GEORGE NEWS - The team of social auxiliary workers at George Child and Family Welfare were employed to take care of children during lockdown, but up to this day, they are going beyond the call of duty. Every morning they get up in the cold hours to make and individually pack sandwiches to hand out to hungry children.
They hope that the sandwiches can in some way make up for the usual social programmes they still are not allowed to run, such as their Buddy programme*.
The team, under director Sue du Toit, has provided 114 000 sandwiches since the beginning of lockdown. They go into communities with the fear of getting the virus hanging over their heads, but they will not allow that to stop them.

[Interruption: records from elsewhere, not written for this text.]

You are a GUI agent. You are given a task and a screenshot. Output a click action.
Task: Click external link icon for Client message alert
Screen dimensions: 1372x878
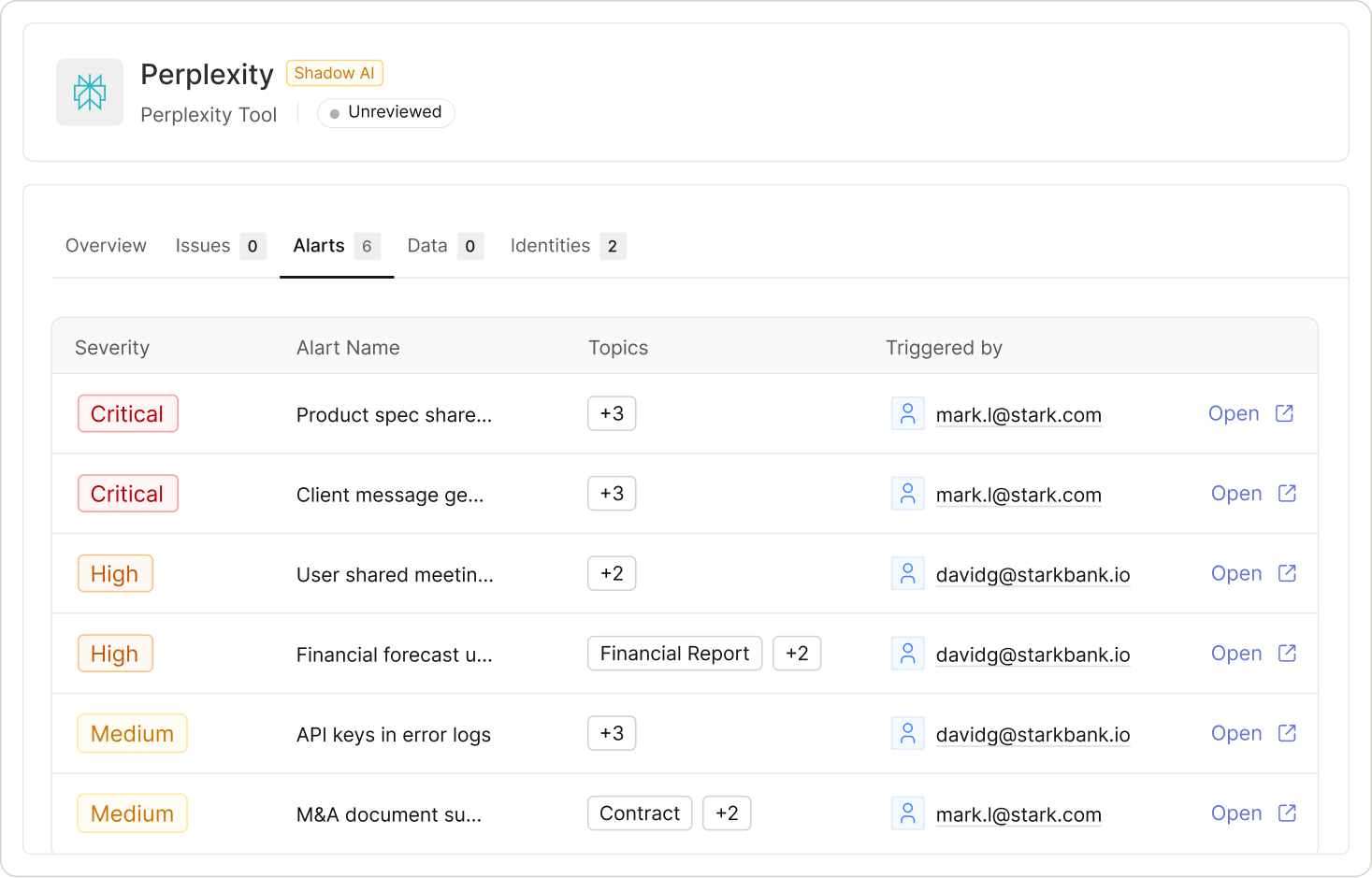point(1287,493)
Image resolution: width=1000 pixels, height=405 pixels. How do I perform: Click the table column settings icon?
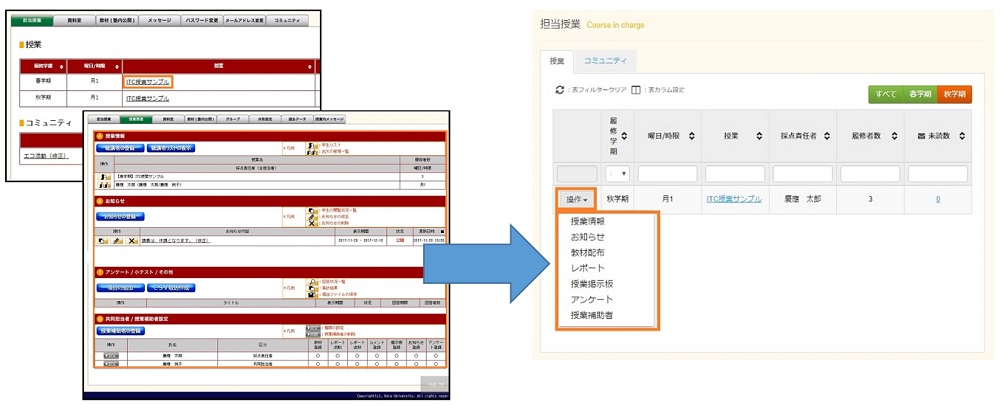coord(635,90)
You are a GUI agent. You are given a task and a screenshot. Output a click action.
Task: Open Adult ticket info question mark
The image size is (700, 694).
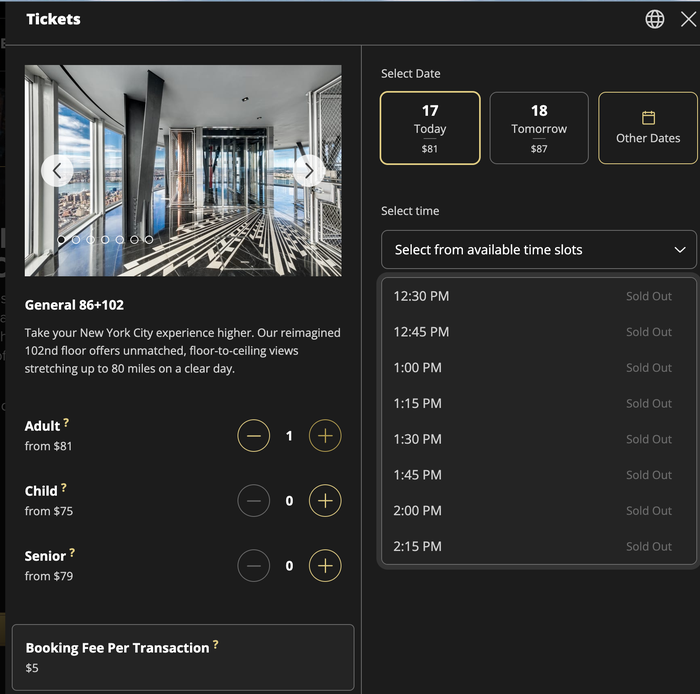66,422
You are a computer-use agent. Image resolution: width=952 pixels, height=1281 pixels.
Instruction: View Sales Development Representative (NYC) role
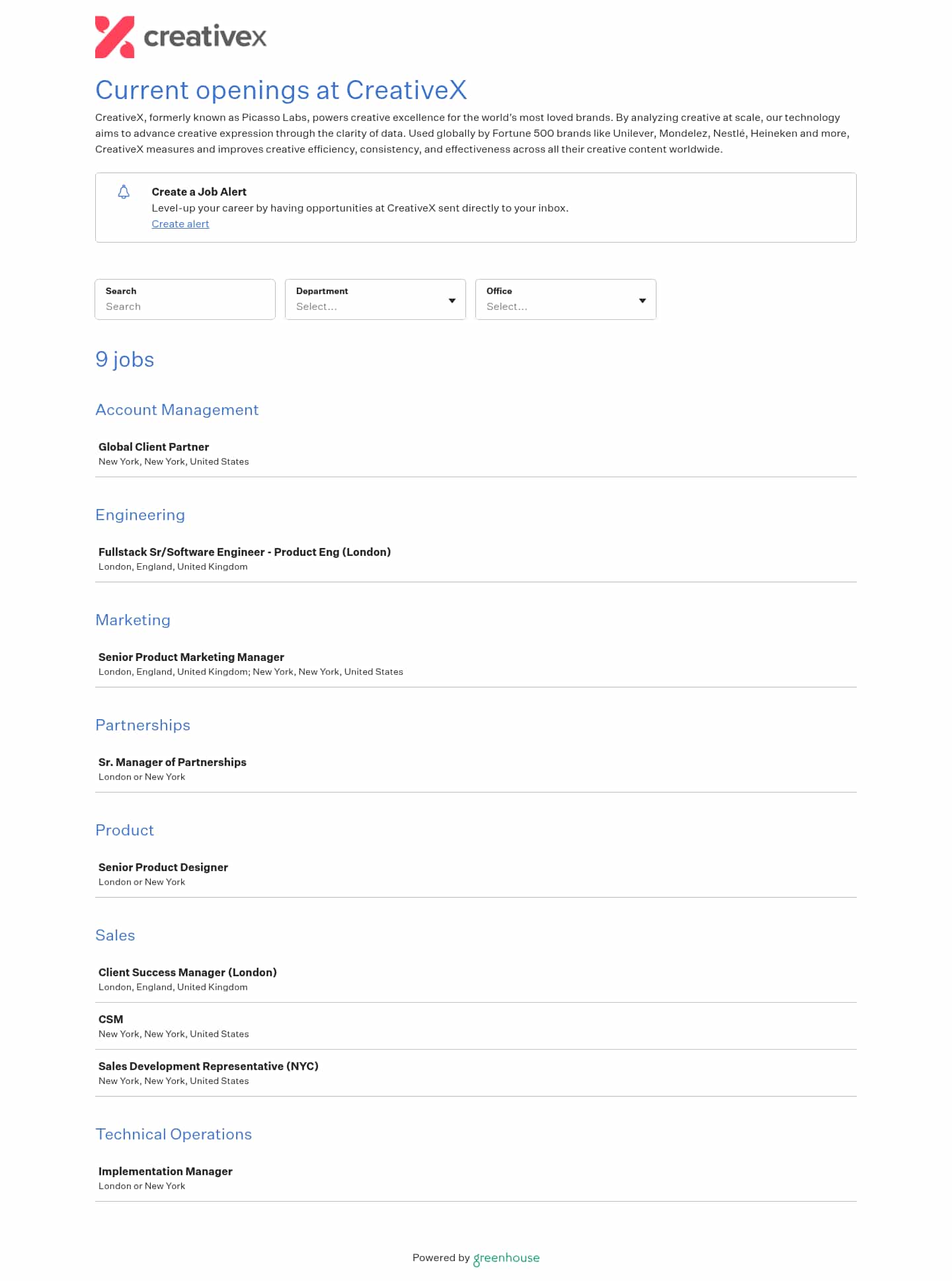pyautogui.click(x=208, y=1067)
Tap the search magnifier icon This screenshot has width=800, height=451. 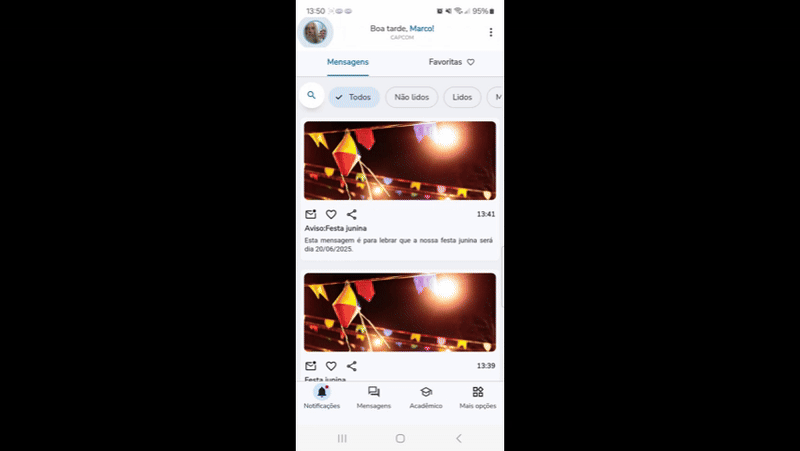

Du Toit says though this is not their primary duty, they could not sit back and ignore hungry children. "We initially planned it for three months, and then never stopped because the need was still there."
By now there is an expectation among the children that the workers will arrive with sandwiches every day, and they hope they can continue to provide, with the support of Georgians. The team tried to make light of some heart-breaking moments they experienced when they handed over the sandwiches.
They said the kids would go as far as exchanging T-shirts or wearing a mask or different colour cap so they can score another sandwich.
"This just showed us that they are that hungry, they will go to any lengths," said Inghe Lindoor. Even the mothers who come to get bread for their children sometimes sneak a bite. Porcha Roman told of a man who was so hungry he begged on his knees for bread.
Other adults also demanded that they too should receive bread. "We always had to explain that it is for the children, and there was rarely any bread left over." Du Toit asked her team to scale down after a while, but they became upset and told her the children need them every day.
They also make up packs of soya and rice mix to hand out every Friday. And they still push on - despite the grief of losing a team member to the coronavirus. Du Toit says each one mourns in her own way, but they cannot let the fear of the virus stop them from helping needy and hungry children. This is truly a work of love.
* The Buddy programme, headed by Reneé Eksteen, offers a place to be safe while their parents are still at work, a place where kids can interact socially and where they receive help with their homework and reading.